» Extrait fourni
Cette collection est composée de centaines de pièces (robes et accessoires). Elle a récemment été acquise par le Palais Galliera (entre 2008 et 2010), le musée de la Mode de la Ville de Paris. Une visite à ce musée est passionnante car elle permet de couvrir plus d'un siècle de mode, depuis les années 1830 jusqu'aux années trente. Plusieurs pièces exposées furent portées par Adèle, la mère d'Alice et par sa sœur ainée, Hortense Dumas-Baudron.

Les articles présentés au public sont très bien documentés avec des photos et des manuscrits conservés dans les archives familiales, documents qui apportent un précieux éclairage sur le parcours professionnel d’Adèle, Hortense et Alice, mais également sur leur choix vestimentaires et leurs goûts.

On découvre ainsi le milieu de la haute couture en parcourant ce qui est le « roman d'une garde-robe » (titre de l'exposition), l'histoire d'une famille, d'une Parisienne, d'une vendeuse et d'une maison de couture.

» Les données

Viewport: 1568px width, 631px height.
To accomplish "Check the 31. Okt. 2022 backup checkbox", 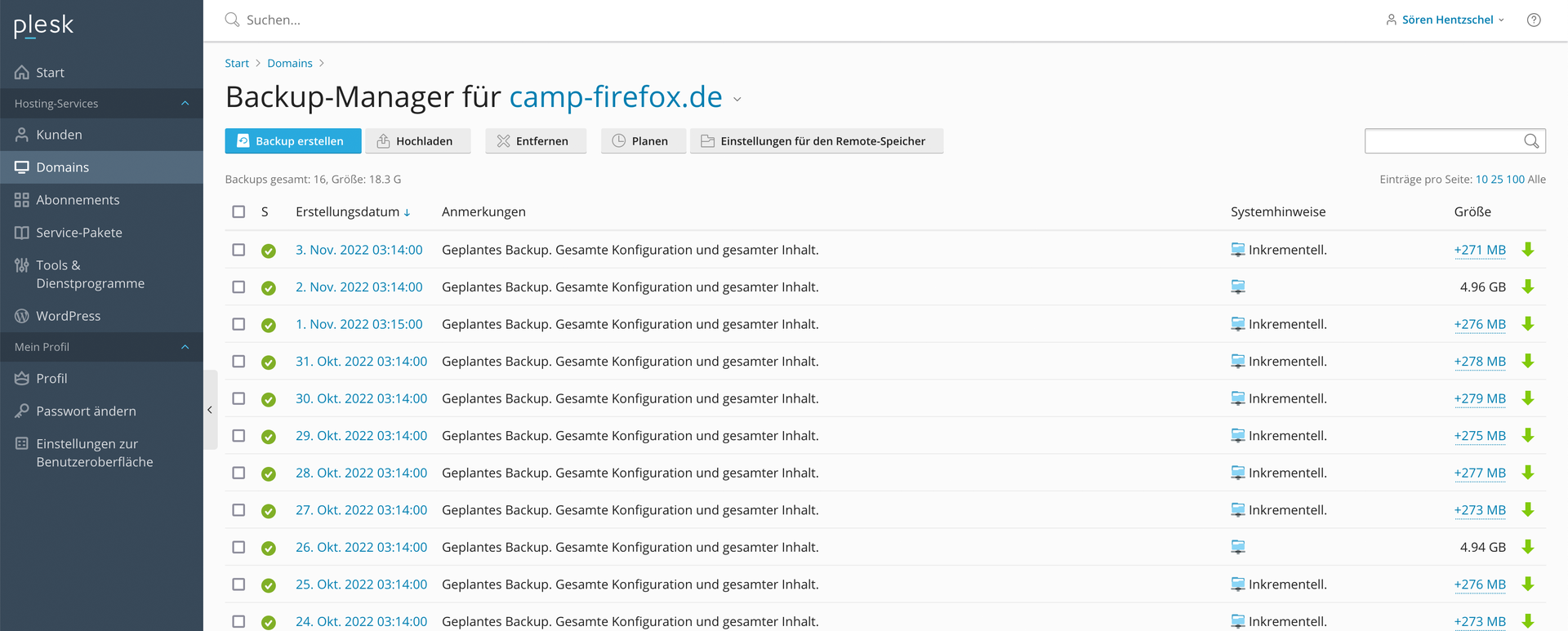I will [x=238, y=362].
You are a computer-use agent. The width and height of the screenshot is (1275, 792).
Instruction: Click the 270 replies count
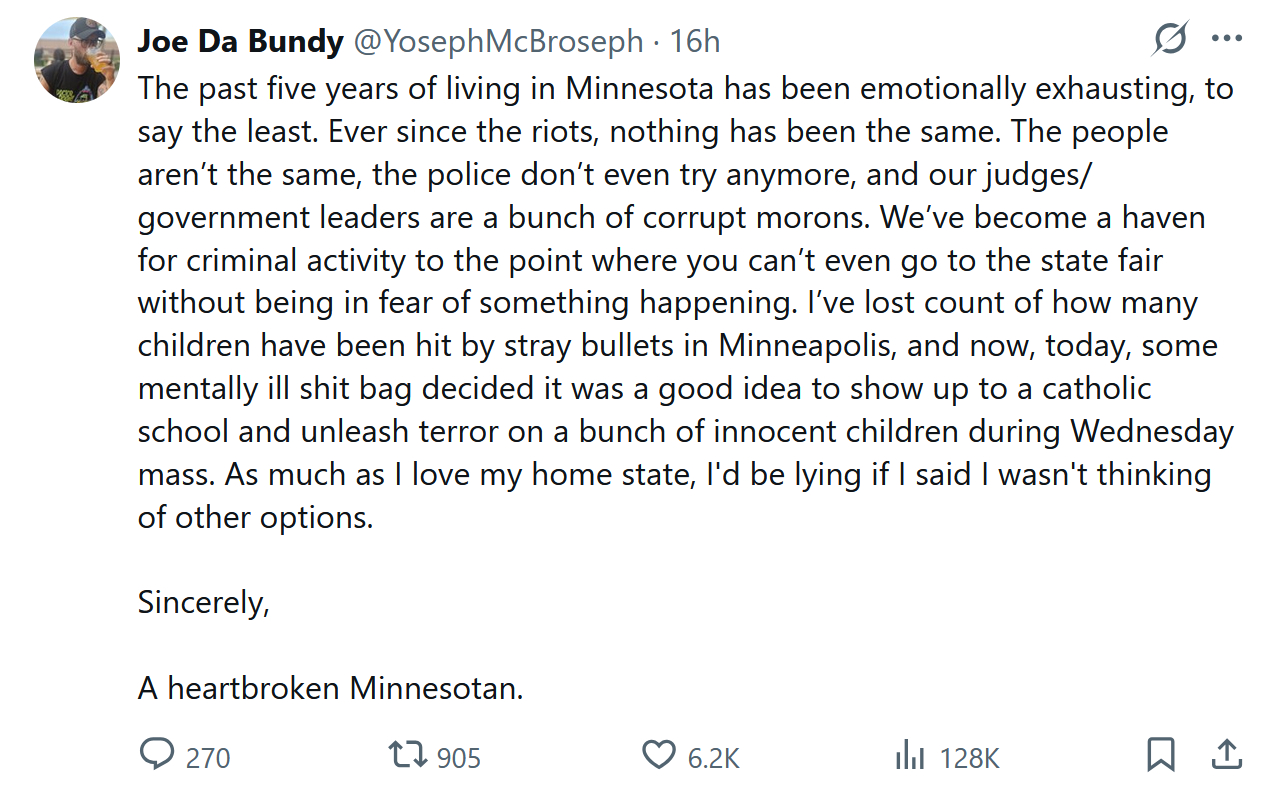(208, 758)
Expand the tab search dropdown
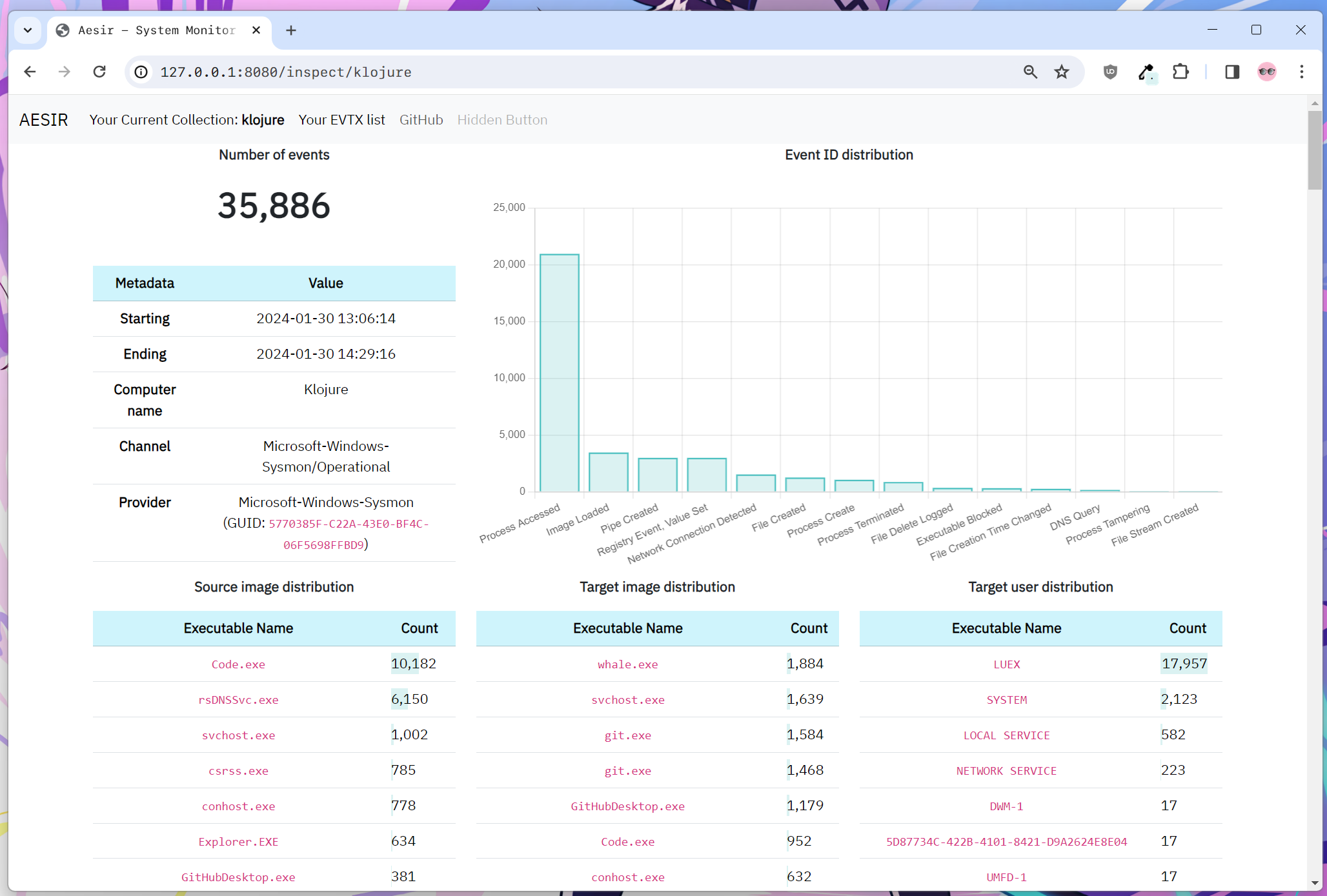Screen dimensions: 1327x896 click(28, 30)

» Consigne écrite 1
Recopiez le passage de l'extrait sur la collection du Palais Galliera compris entre « Cette collection est » et « ainée, Hortense Dumas-Baudron. », bornes incluses.
» Consigne écrite 2
Repérez dans les données chaque ligne où figure le mot « width », puis recopiez ces lignes.

» Solution écrite 1
Cette collection est composée de centaines de pièces (robes et accessoires). Elle a récemment été acquise par le Palais Galliera (entre 2008 et 2010), le musée de la Mode de la Ville de Paris. Une visite à ce musée est passionnante car elle permet de couvrir plus d'un siècle de mode, depuis les années 1830 jusqu'aux années trente. Plusieurs pièces exposées furent portées par Adèle, la mère d'Alice et par sa sœur ainée, Hortense Dumas-Baudron.

» Solution écrite 2
Viewport: 1568px width, 631px height.
You are a computer-use agent. The width and height of the screenshot is (1275, 792).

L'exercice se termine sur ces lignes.